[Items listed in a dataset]

================

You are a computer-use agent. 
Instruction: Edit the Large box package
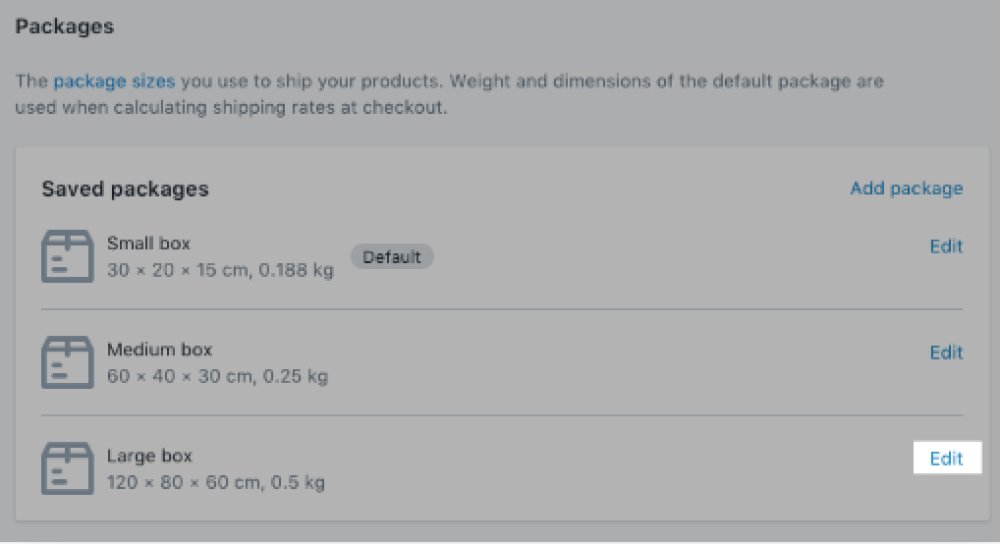coord(947,458)

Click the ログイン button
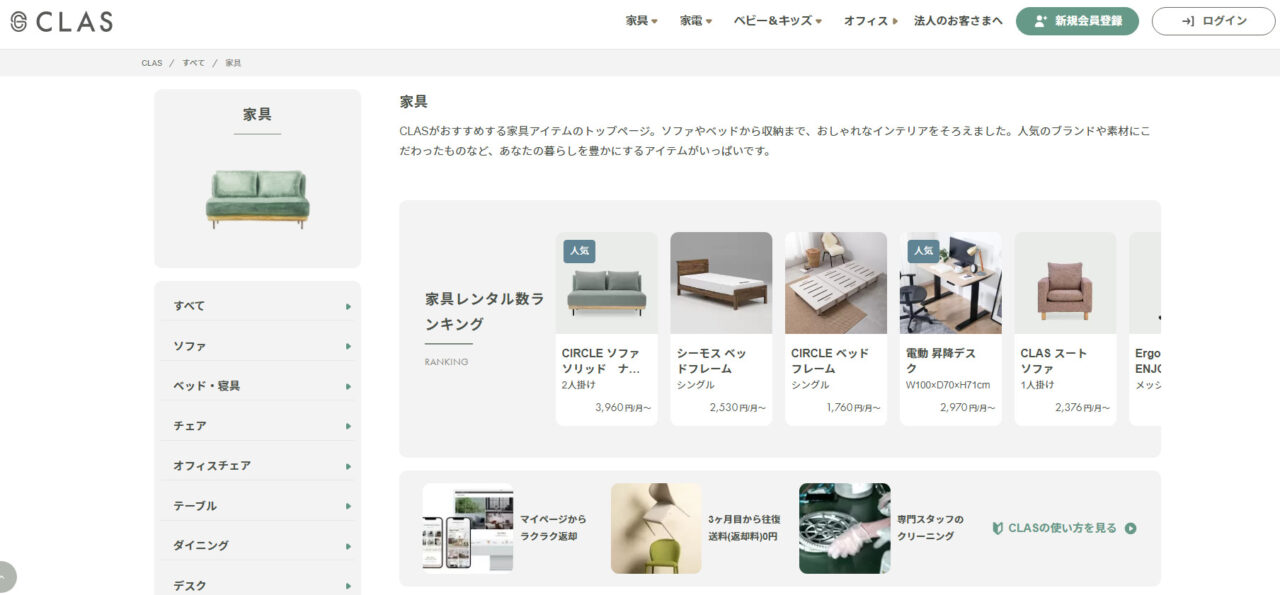(1213, 21)
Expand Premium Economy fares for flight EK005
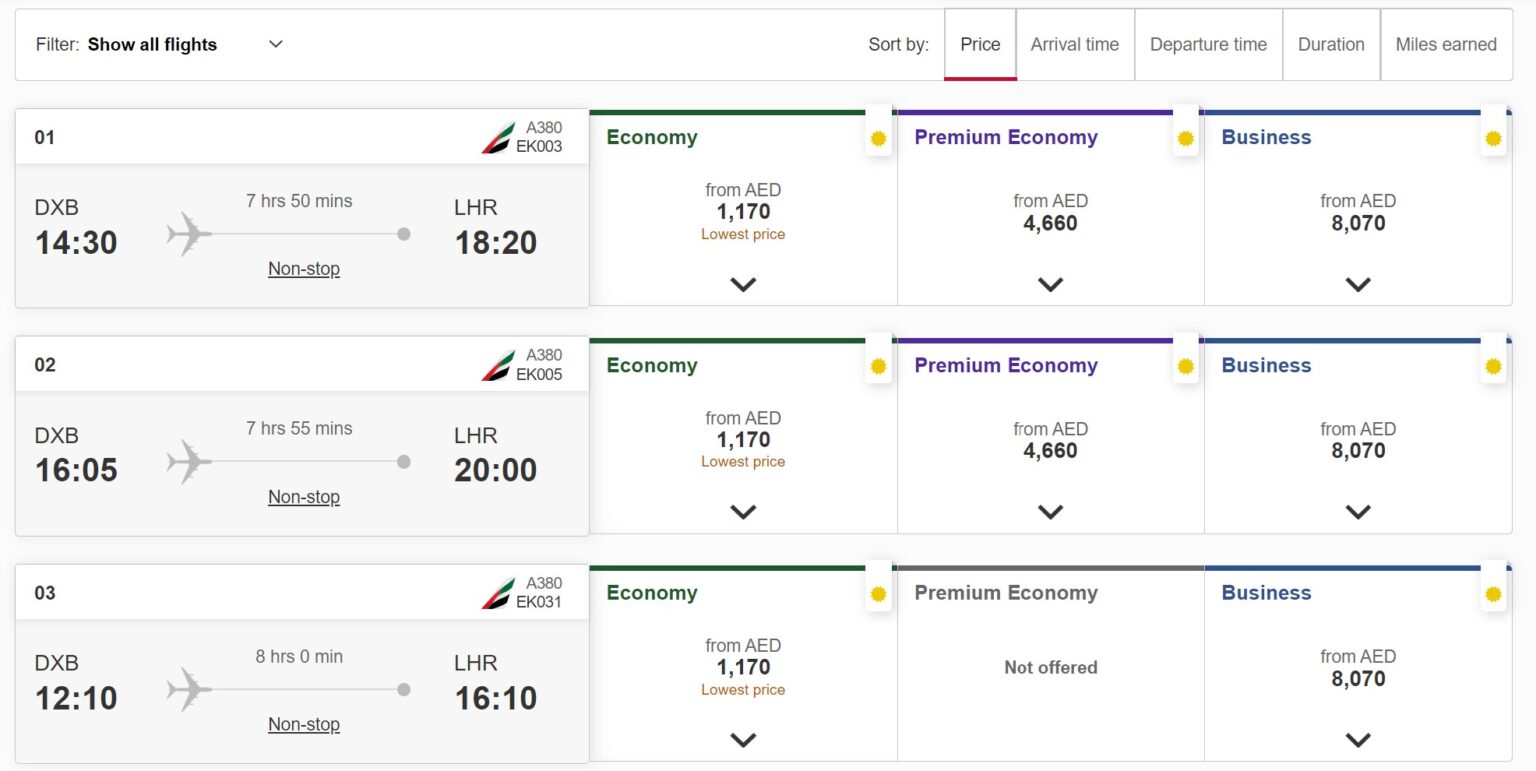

================

> [Directions for this task]
Return all the data exactly, and keep the pictures out.

> [Completed task]
You are a computer-use agent. 
Instruction: Edit the Large box package
coord(947,458)

Click the ログイン button
(1213, 21)
Expand Premium Economy fares for flight EK005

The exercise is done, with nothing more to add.